Die im Auftrag des Bundesarbeitsministeriums durchgeführte OECD-Studie trägt den Titel „Der Weg nach Deutschland“. Die Untersuchung verdeutlicht das große Interesse qualifizierter ausländischer Fachkräfte an einer Einwanderung nach Deutschland, weist jedoch gleichzeitig darauf hin, dass der Anteil derjenigen, die den Weg tatsächlich erfolgreich antreten, sehr begrenzt bleibt.
Die im Rahmen der Studie durchgeführten Befragungen von Fachkräften in zahlreichen Ländern zeigen, dass insbesondere bei Visumanträgen, der Arbeitssuche, dem Erlernen der deutschen Sprache sowie der Wohnungssuche erhebliche Schwierigkeiten bestehen.
Der OECD-Experte Thomas Liebig erklärte, dass in den Jahren 2022-2023 drei separate Umfragen durchgeführt wurden. An der ersten Umfrage nahmen etwa 28.914 Personen teil, an der letzten 6.275 Personen. Von diesen gelang es lediglich 7 Prozent, also 427 Personen, tatsächlich nach Deutschland zu kommen.
Liebig merkte zudem an, dass es insbesondere bezüglich komplexer Verfahren und langer Wartezeiten für Visa zahlreiche Beschwerden gebe.
SEHR HOCH
Unterdessen glauben 49 Prozent derjenigen, die nach Deutschland kommen möchten, dass Einwanderer hier herzlich empfangen werden. Die Befragung derjenigen, die bereits in Deutschland leben, zeigt jedoch, dass sich diese Wahrnehmung nach der Ankunft ändert.
Von den Befragten, die bereits in Deutschland leben, gaben 52 Prozent an, bei der Wohnungssuche diskriminiert worden zu sein, während 37 Prozent Diskriminierung auf der Straße, in Geschäften oder in Restaurants erlebten. 15 Prozent der Einwanderer berichteten von Diskriminierung bei der Polizei, 23 Prozent in den Schulen ihrer Kinder und 28 Prozent am Arbeitsplatz.
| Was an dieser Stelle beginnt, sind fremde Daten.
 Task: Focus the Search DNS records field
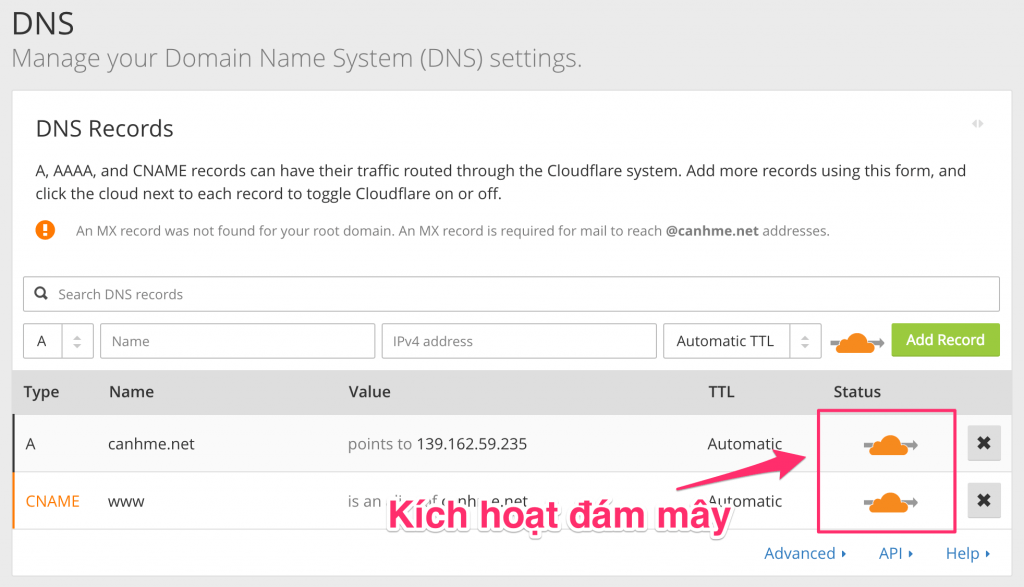coord(520,294)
Jeder Dritte gab zudem an, Diskriminierung im Umgang mit Nachbarn sowie bei Ausländerbehörden erfahren zu haben.
OECD-Experte Liebig erklärte, dass ein Großteil der ausländischen Fachkräfte in Deutschland zwar mit ihrem Lebensstandard zufrieden sei, mehr als die Hälfte jedoch Diskriminierung erlebe, und fügte hinzu: „Diese Raten sind erschreckend hoch.“
SCHLECHT FÜR DEUTSCHLAND
Fabian Langenbruch, ein Vertreter des Bundesarbeitsministeriums, bewertete die Studienergebnisse und bezeichnete die von den in Deutschland lebenden ausländischen Fachkräften geschilderten Diskriminierungserfahrungen als „fast schockierend“. Langenbruch betonte, dass dies nicht nur für die betroffenen Menschen, sondern auch für Deutschland und die deutsche Wirtschaft schlecht sei.
Während Langenbruch das hohe Interesse ausländischer Fachkräfte an einer Einwanderung nach Deutschland als „erfreulich“ bezeichnete, wies er darauf hin, dass man sich künftig darauf konzentrieren werde, die angebotenen Möglichkeiten und Erleichterungen effektiver zu kommunizieren.